[Recorded data]
>>>
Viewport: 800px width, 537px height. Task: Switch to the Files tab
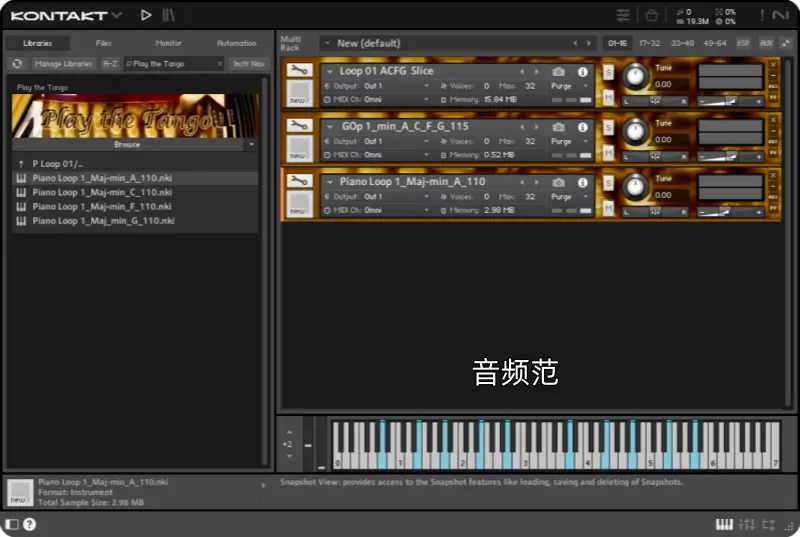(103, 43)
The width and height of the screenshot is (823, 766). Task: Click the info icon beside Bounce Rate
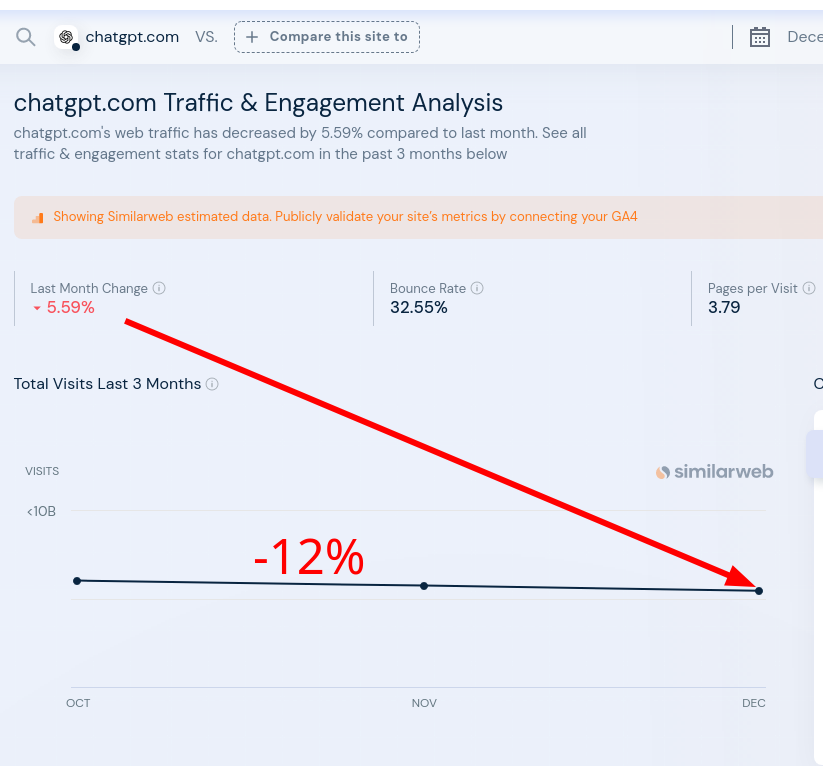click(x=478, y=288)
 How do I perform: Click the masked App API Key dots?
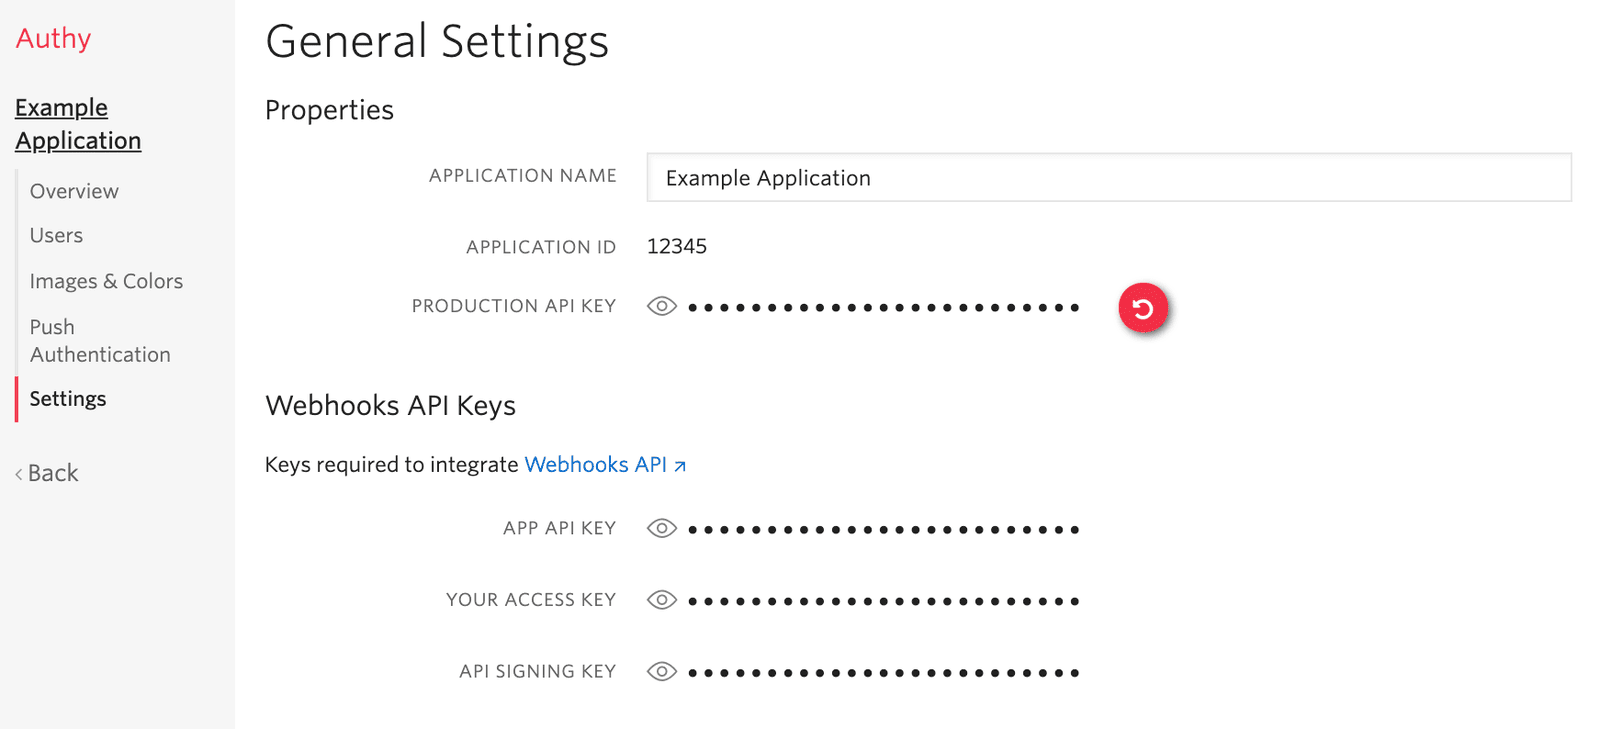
<<<
>>>
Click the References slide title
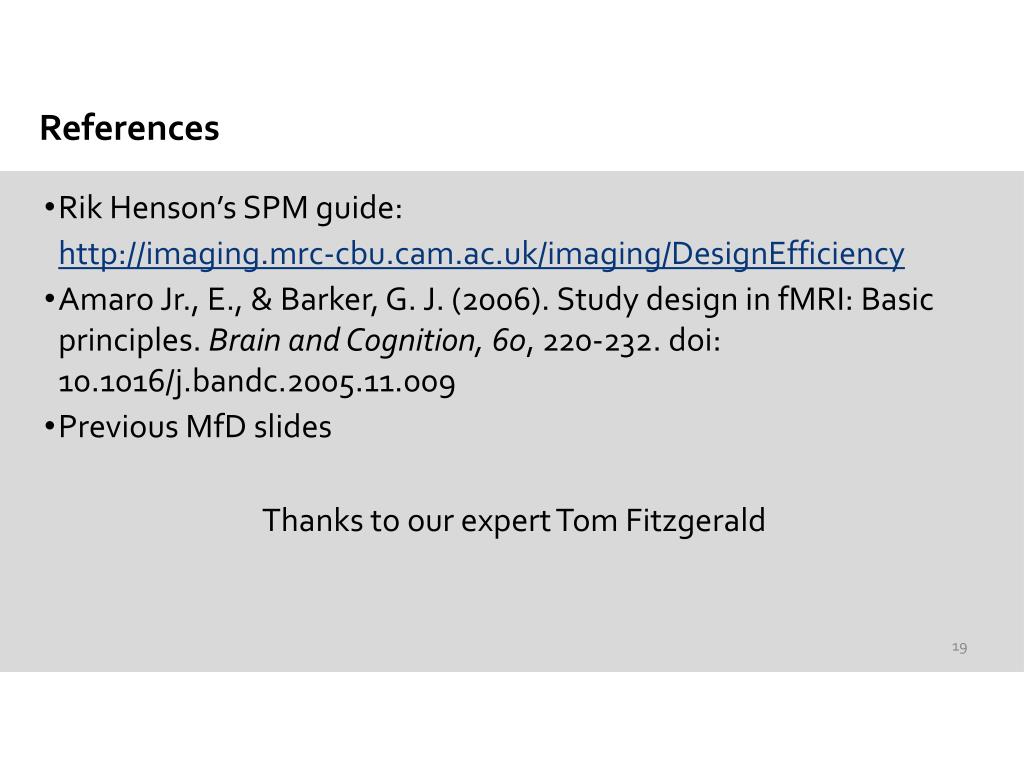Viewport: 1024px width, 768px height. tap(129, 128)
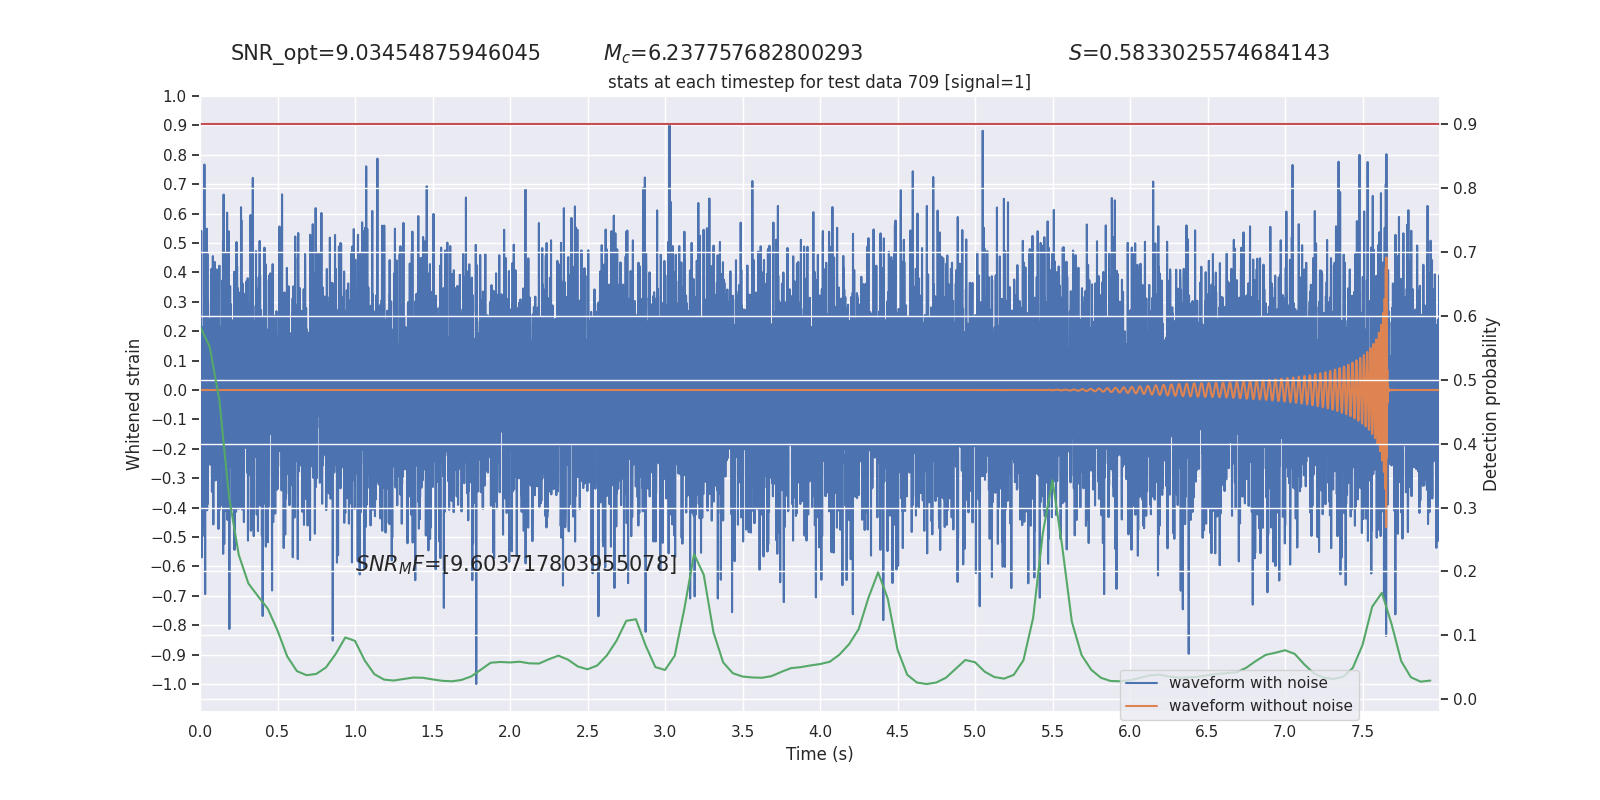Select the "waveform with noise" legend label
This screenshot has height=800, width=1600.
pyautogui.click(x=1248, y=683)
<<<
Task details:
Once the line with "Viewport: 800px width, 537px" has been found above, output that line and every later line exactly, stopping after the line with "How do I perform: Click", and omit the pictures.

Exercise response:
Viewport: 800px width, 537px height. Task: Switch to the Files tab
(103, 43)
The width and height of the screenshot is (823, 766). Task: Click the info icon beside Bounce Rate
click(x=478, y=288)
 How do I perform: Click the masked App API Key dots?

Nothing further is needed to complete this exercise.